Speaker
Description
Ionospheric indices play a crucial role in monitoring and understanding the dynamic behavior of the ionosphere. By examining the temporal and spatial variability of Total Electron Content (TEC) or electron density, we can detect and characterize ionospheric perturbations across various scales. Beyond their scientific value, these indices also help assess the potential impact of space weather on the availability, accuracy, and functionality of modern radio systems used for telecommunications, navigation, and remote sensing.
Several ionospheric proxies have proven effective in estimating the degree of ionospheric perturbations at medium and large scales. However, indices such as the Rate of TEC Index (ROTI), the Disturbance Ionosphere indeX Spatial Gradient (DIXSG), the Gradient Ionosphere indeX (GIX), and the Sudden Ionospheric Disturbance indeX (SIDX) primarily rely on ground-based GNSS measurements, which are limited to observation sites mostly located in populated regions. In contrast, space-based measurements offer global coverage. In this context, ESA’s Swarm satellites have been providing high-quality data and services for more than a decade, enriching our understanding of space weather phenomena and their impact on human activities. The Swarm Ionospheric Bubble Index (IBI) detects sub-kilometer plasma bubbles in magnetic field measurements, while the Ionospheric Plasma IRregularities Index (IPIR) uses Langmuir Probe measurements along satellite tracks to estimate electron density gradients at scales of up to 100 km. Additionally, the newly developed TEC Gradient Index (TEGIX) and Electron Density Gradient Index (NeGIX) complement Swarm’s data products, enabling the estimation of spatial horizontal gradients at scales of approximately 100 km. The relevance of Swarm data products is further enhanced by recent efforts to provide them with a near-real-time Fast Track latency.
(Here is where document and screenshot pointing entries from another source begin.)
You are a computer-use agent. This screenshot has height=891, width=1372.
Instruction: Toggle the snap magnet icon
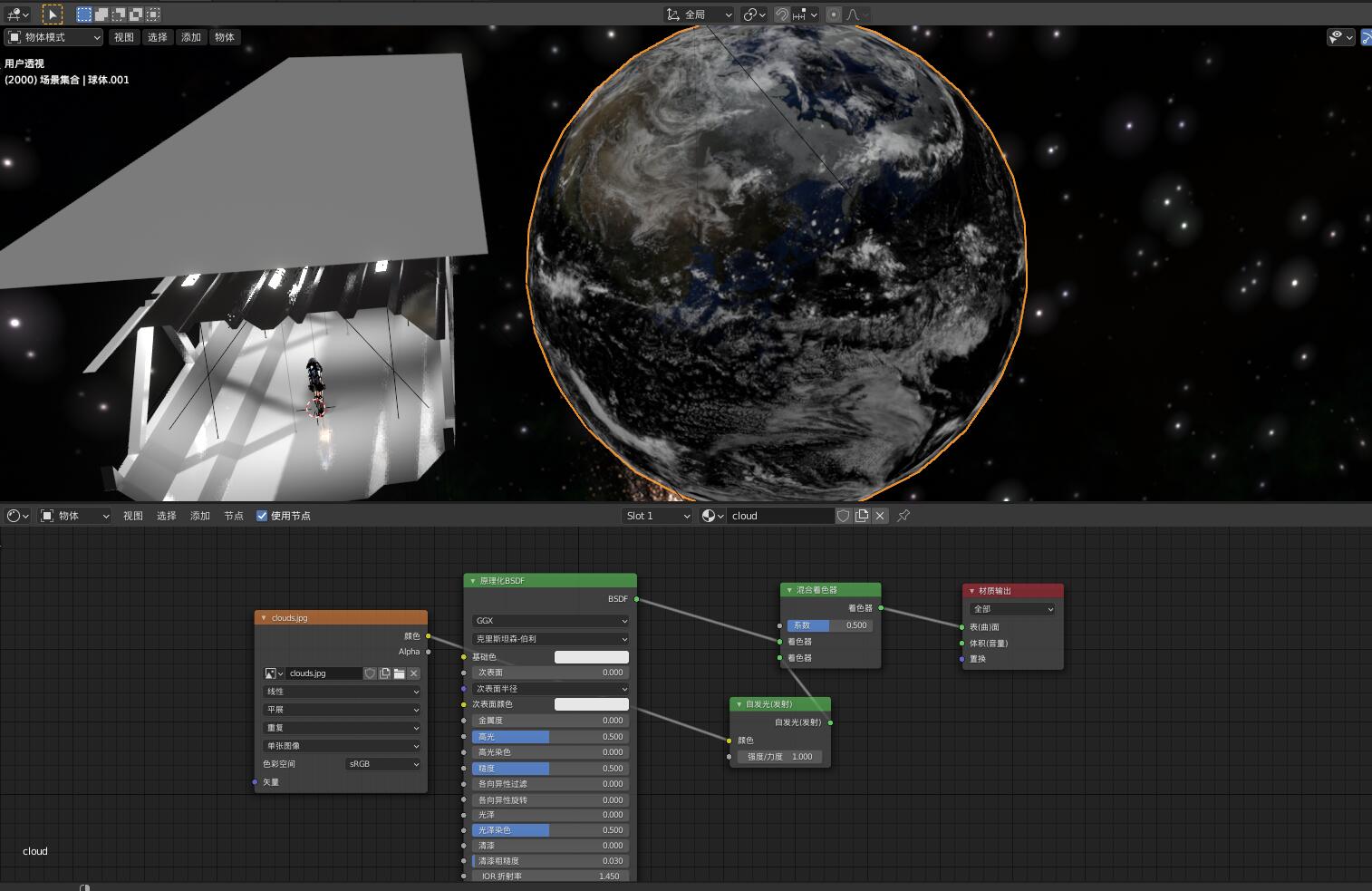[x=781, y=15]
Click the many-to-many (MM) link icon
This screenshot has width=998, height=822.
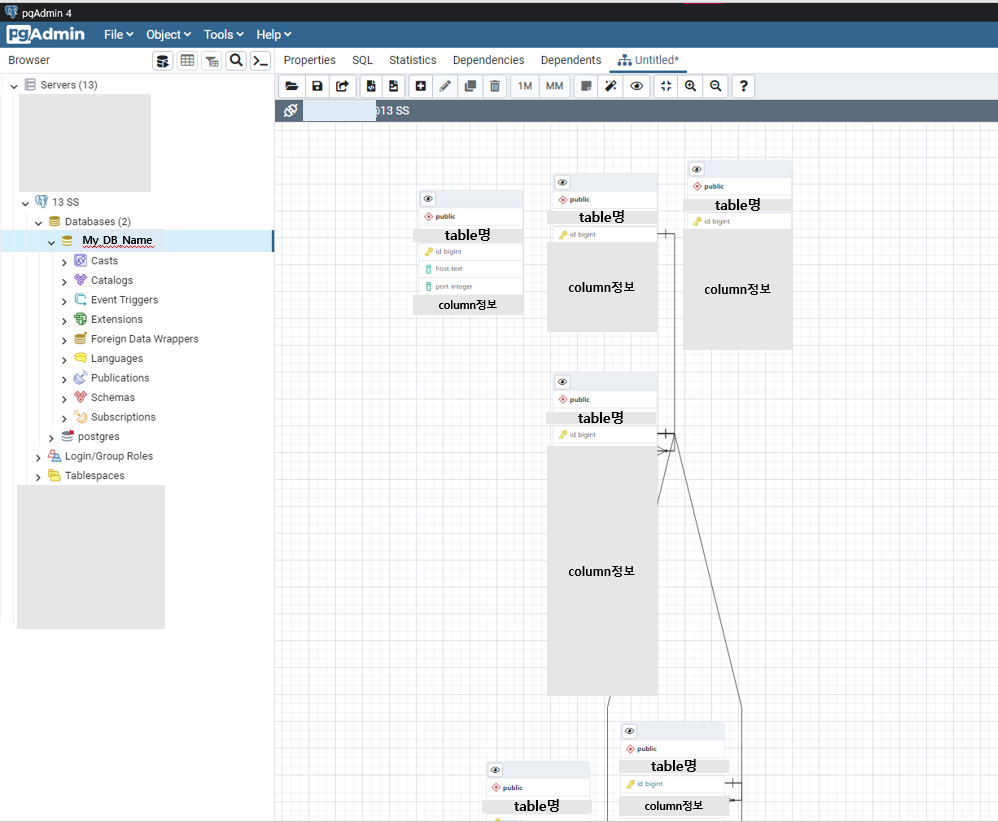click(553, 86)
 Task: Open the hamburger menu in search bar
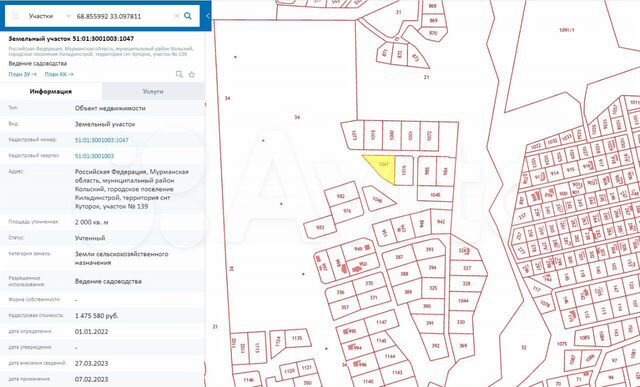[16, 16]

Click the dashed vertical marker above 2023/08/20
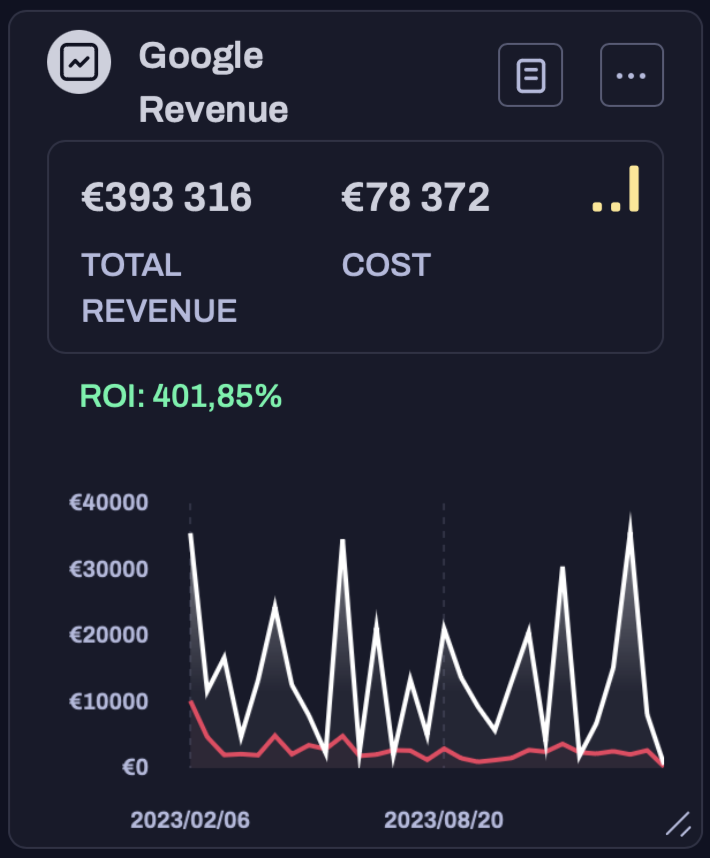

In this work, we present a comparative analysis using some of the ground- and space-based indices mentioned above and examine their potential to characterize the perturbation degree of the ionosphere. By comparing their performance, we aim to determine how strongly the indices correlate with one another and whether one can substitute another. For example, Swarm products may be used to estimate ionospheric perturbations for GNSS operators and users over oceans or in regions with limited ground-based data availability. The analysis is applied to events of strongly perturbed geomagnetic conditions, such as the Mother’s Day storm of 2024 and the St. Patrick’s Day storm of 2015, as well as to quiet conditions with little indication of ionospheric gradients. Although our results show a strong correlation between the ground- and space-based indices for the selected periods and regions, their overall performance and applicability require further analysis, which will be discussed in more detail during this presentation.
Such complimentary studies are essential for advancing space weather science and improving monitoring and forecasting capabilities. They also help in developing effective mitigation strategies and enhancing the resilience of technological systems against the effects of space weather.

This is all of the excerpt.